Dense video captioning on ActivityNet Captions dataset?

antoyang / VidChapters

[NeurIPS 2023 D&B] VidChapters-7M: Video Chapters at Scale

http://arxiv.org/abs/2309.13952

MIT License

174 stars 21 forks source link

Dense video captioning on ActivityNet Captions dataset? #5

Closed tian1327 closed 1 year ago

tian1327 commented 1 year ago

Great work Antoine! In your last paper Vid2Seq, you also tested the pre-trained model on the ActivityNet captions dataset, but in VidChapters you only show on ViTT and YouCook2. I am wondering if there is any particular reason to pick ViTT and YouCook2. Is it because the ActivityNet captions dataset is larger than these two (i.e. longer training time) or is it because it contains more diverse activities which makes it a harder dataset?

Thank you!

tian1327 commented 1 year ago

If you could share some preliminary results on ActivityNet should you have, it would be very helpful! Thank you!

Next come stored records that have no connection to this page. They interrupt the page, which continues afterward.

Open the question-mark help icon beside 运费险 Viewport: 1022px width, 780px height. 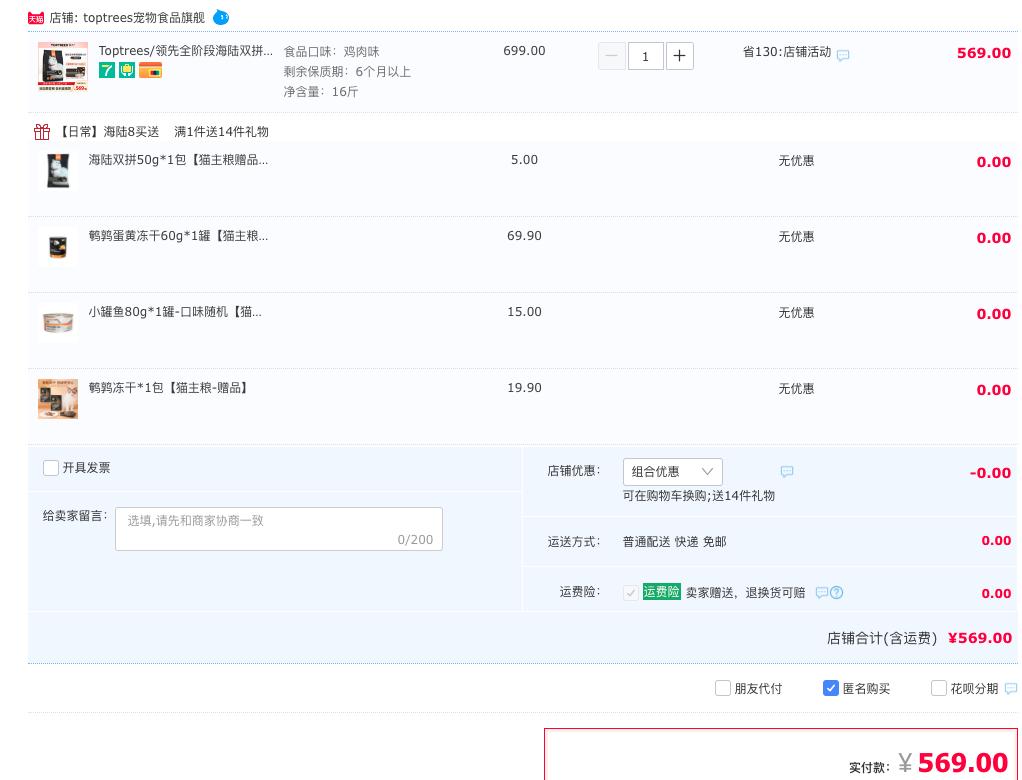[837, 592]
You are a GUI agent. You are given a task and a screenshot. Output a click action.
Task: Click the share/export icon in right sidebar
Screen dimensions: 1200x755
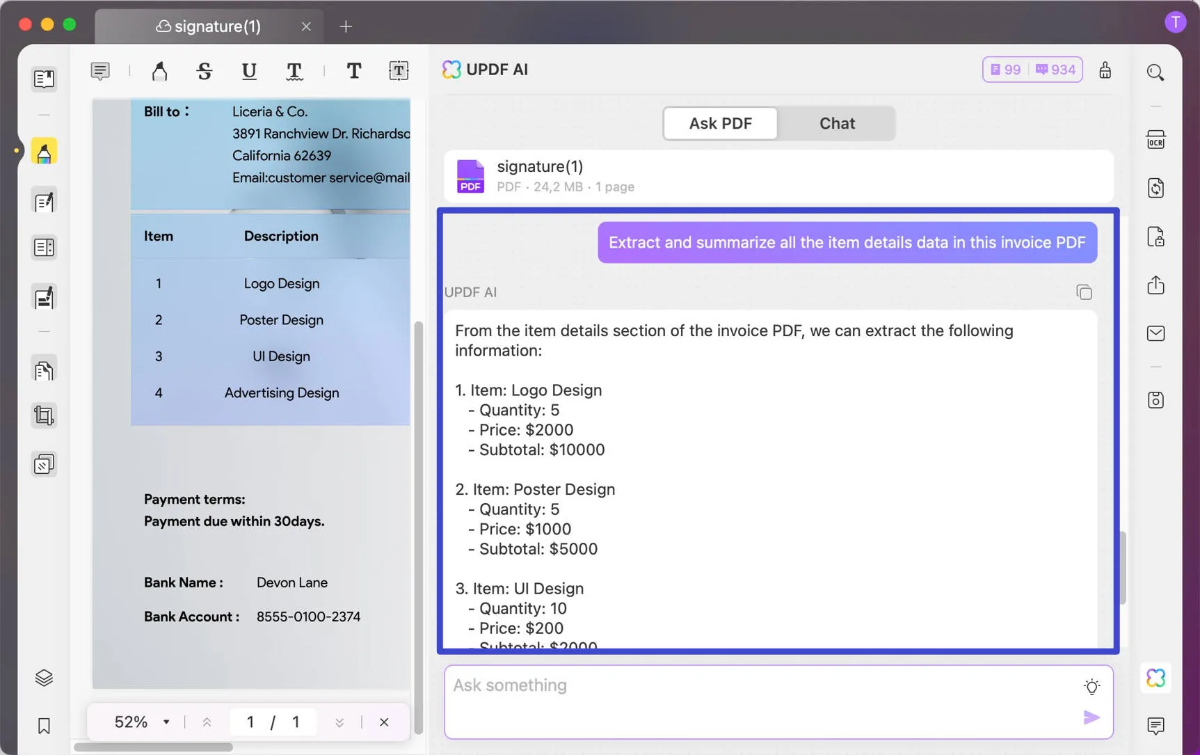coord(1155,285)
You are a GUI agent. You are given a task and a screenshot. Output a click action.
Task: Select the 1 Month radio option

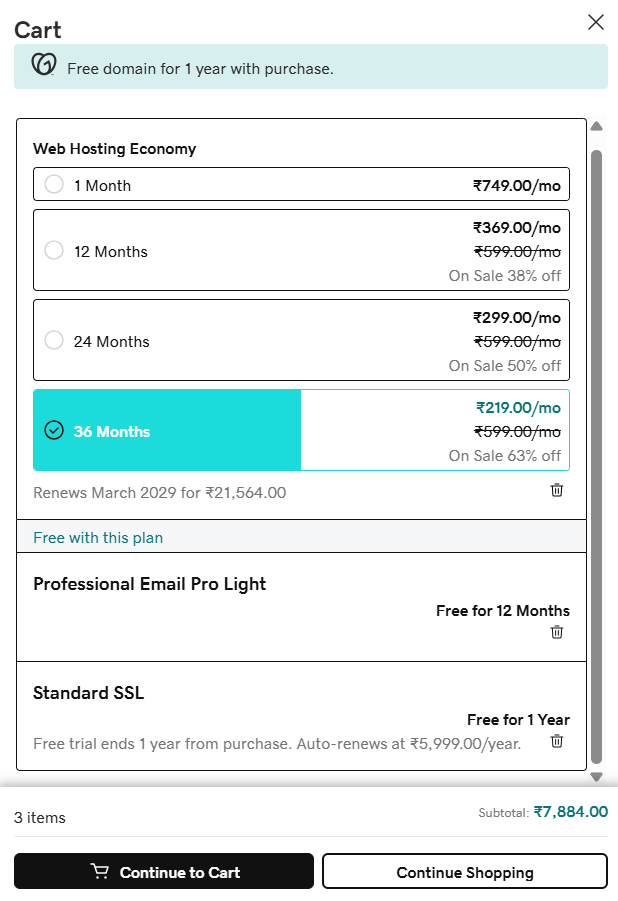click(x=54, y=184)
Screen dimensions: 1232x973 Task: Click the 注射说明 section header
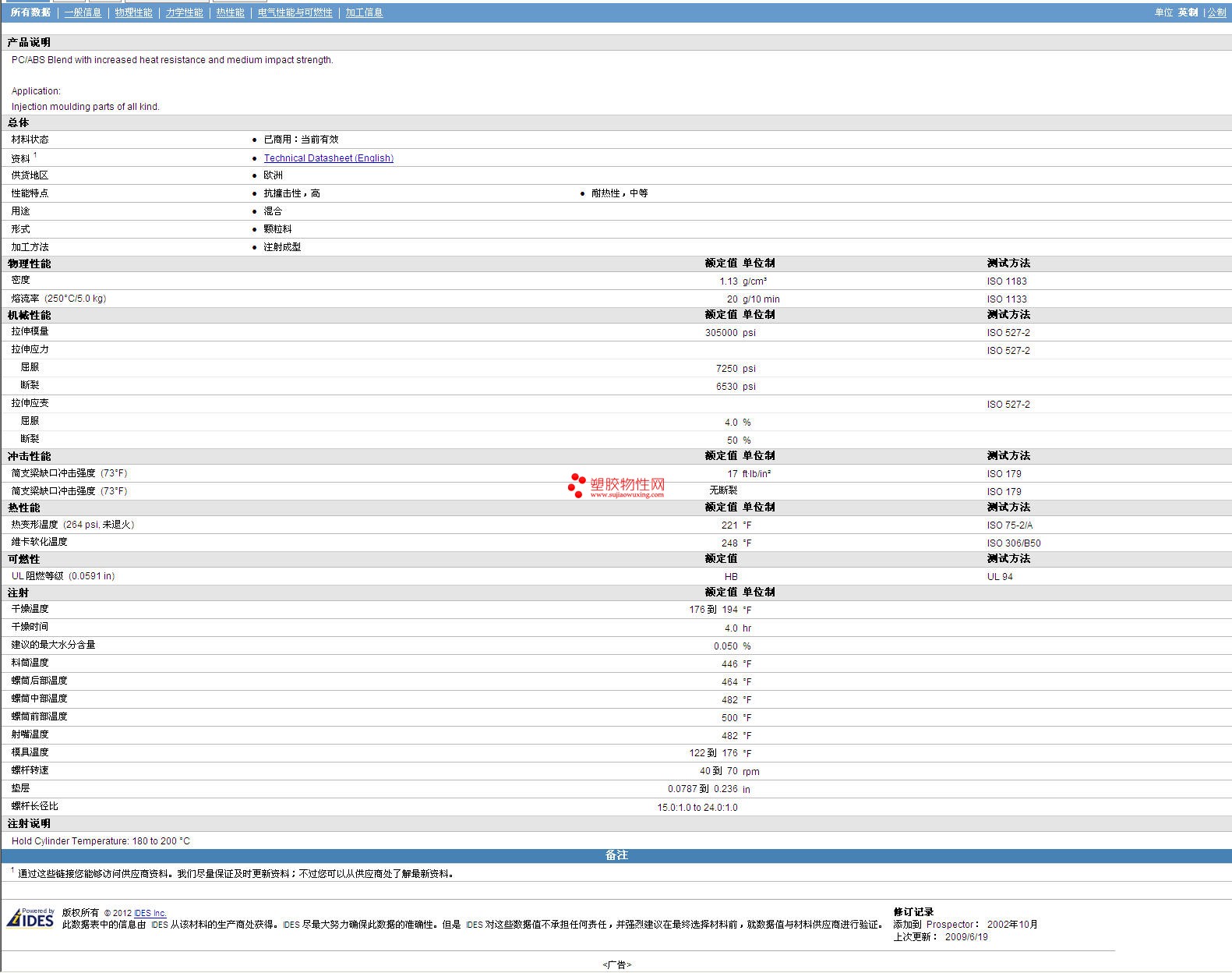click(x=29, y=823)
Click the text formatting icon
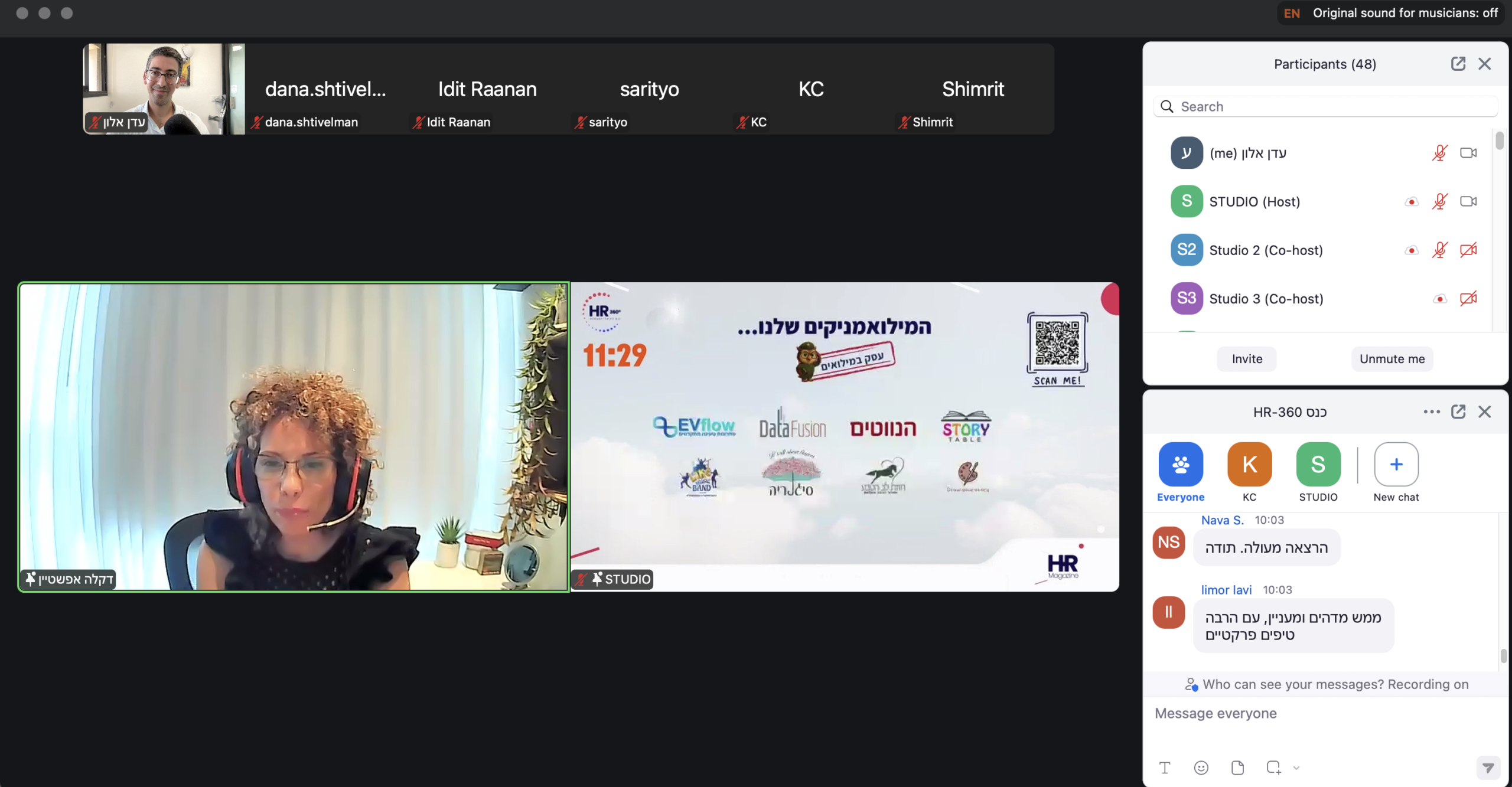Image resolution: width=1512 pixels, height=787 pixels. click(x=1165, y=767)
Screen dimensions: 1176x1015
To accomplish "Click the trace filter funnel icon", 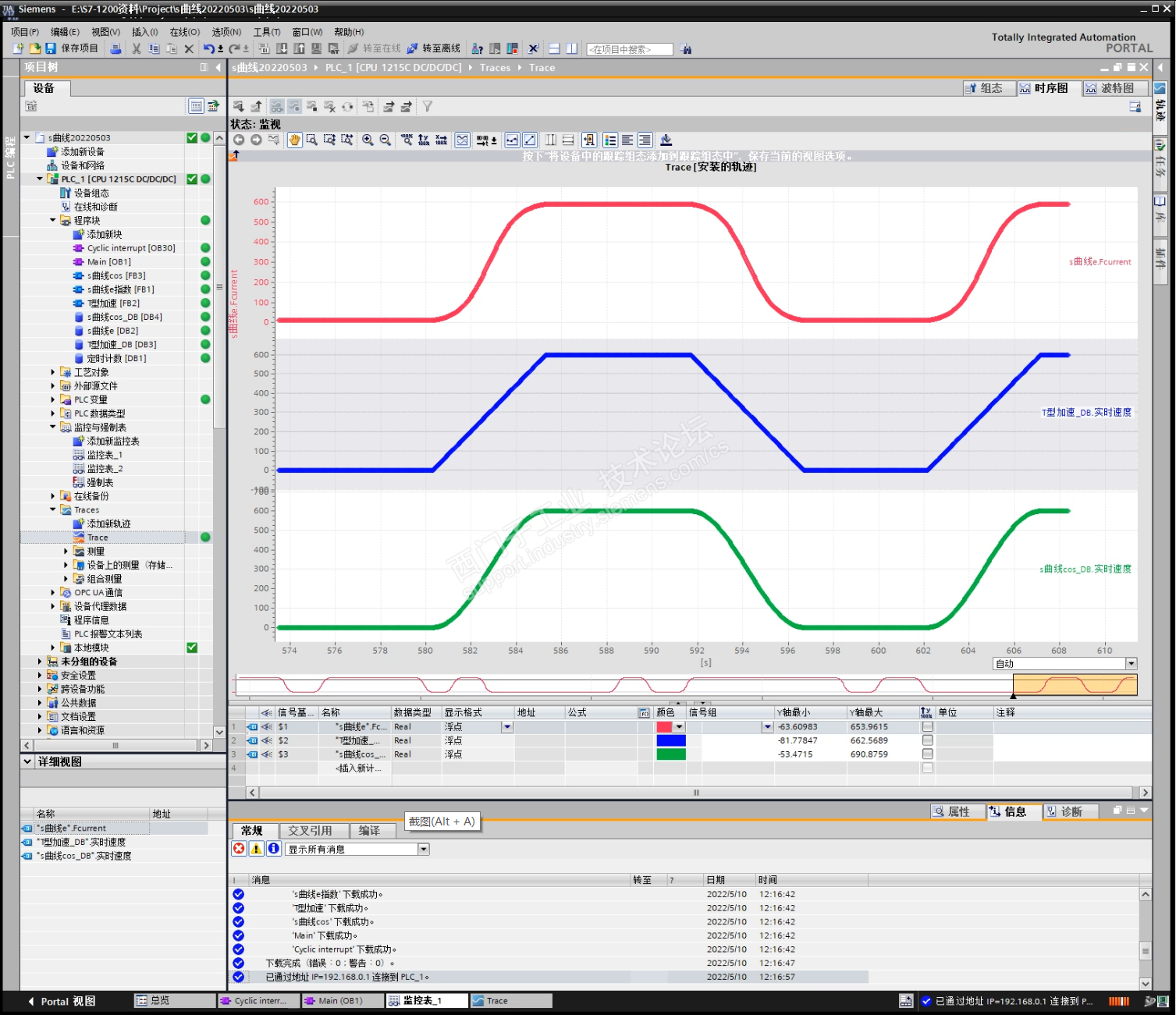I will pyautogui.click(x=427, y=106).
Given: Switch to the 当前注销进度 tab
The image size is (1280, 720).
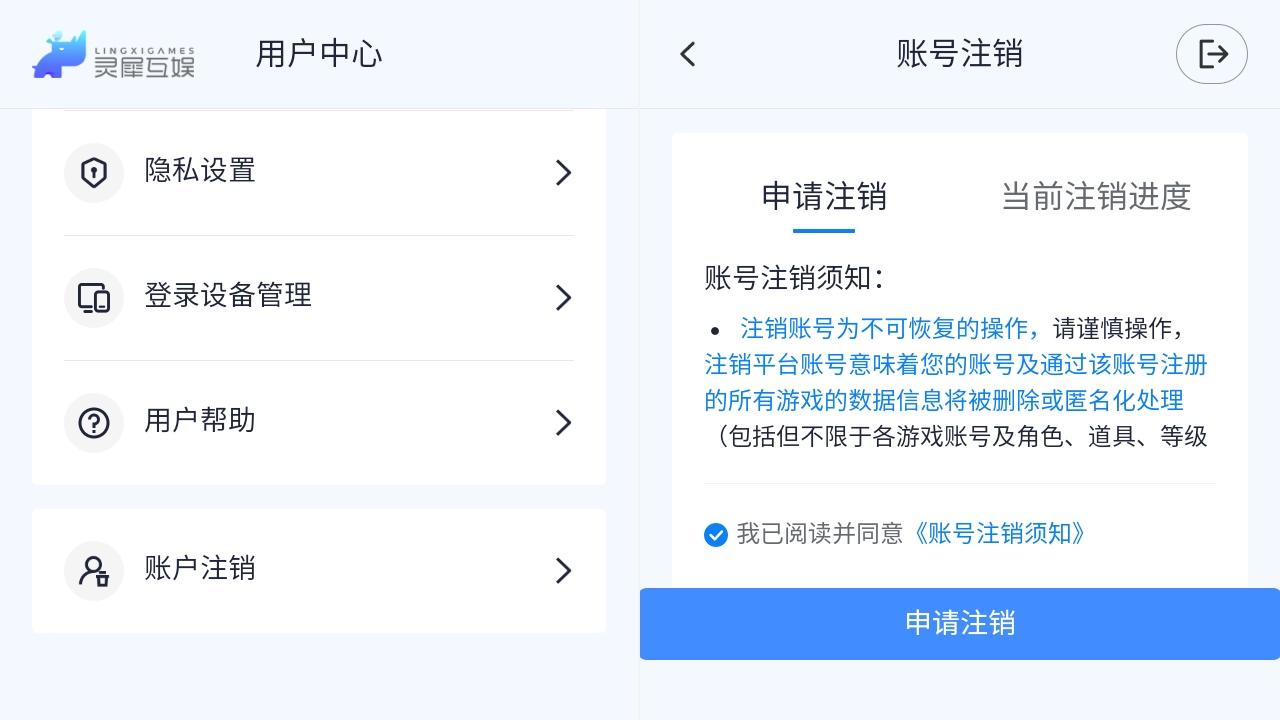Looking at the screenshot, I should coord(1096,198).
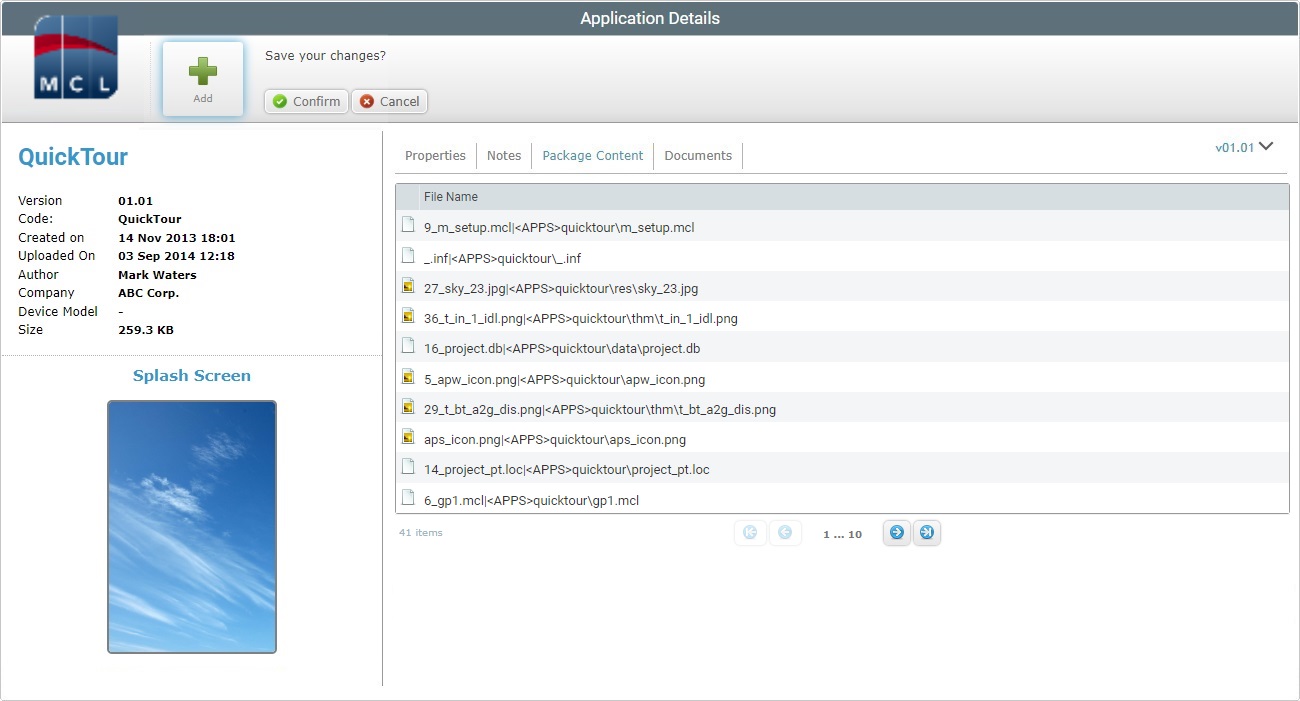Select the Notes tab
This screenshot has height=701, width=1300.
[503, 155]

antoyang commented 1 year ago

On this project, I did not try much, but I expect on ActivityNet a higher domain gap with the pretraining dataset used here. However, it should be pretty straightforward to test ActivityNet from this codebase.

tian1327 commented 1 year ago

Thank you! Yes, it is easy to try. But the results in the paper shows that finetuning on the downstream tasks significantly improves the dense video captioning scores than zeroshot (tab 7, 8). Given only the checkpoints in ViTT and YouCook2 are provided, I guess the best try I can do is to take the ckpt finetuned on ViTT and test on ActNet, since ViTT is more diverse than YouCook2.

Again, thank you for the great work!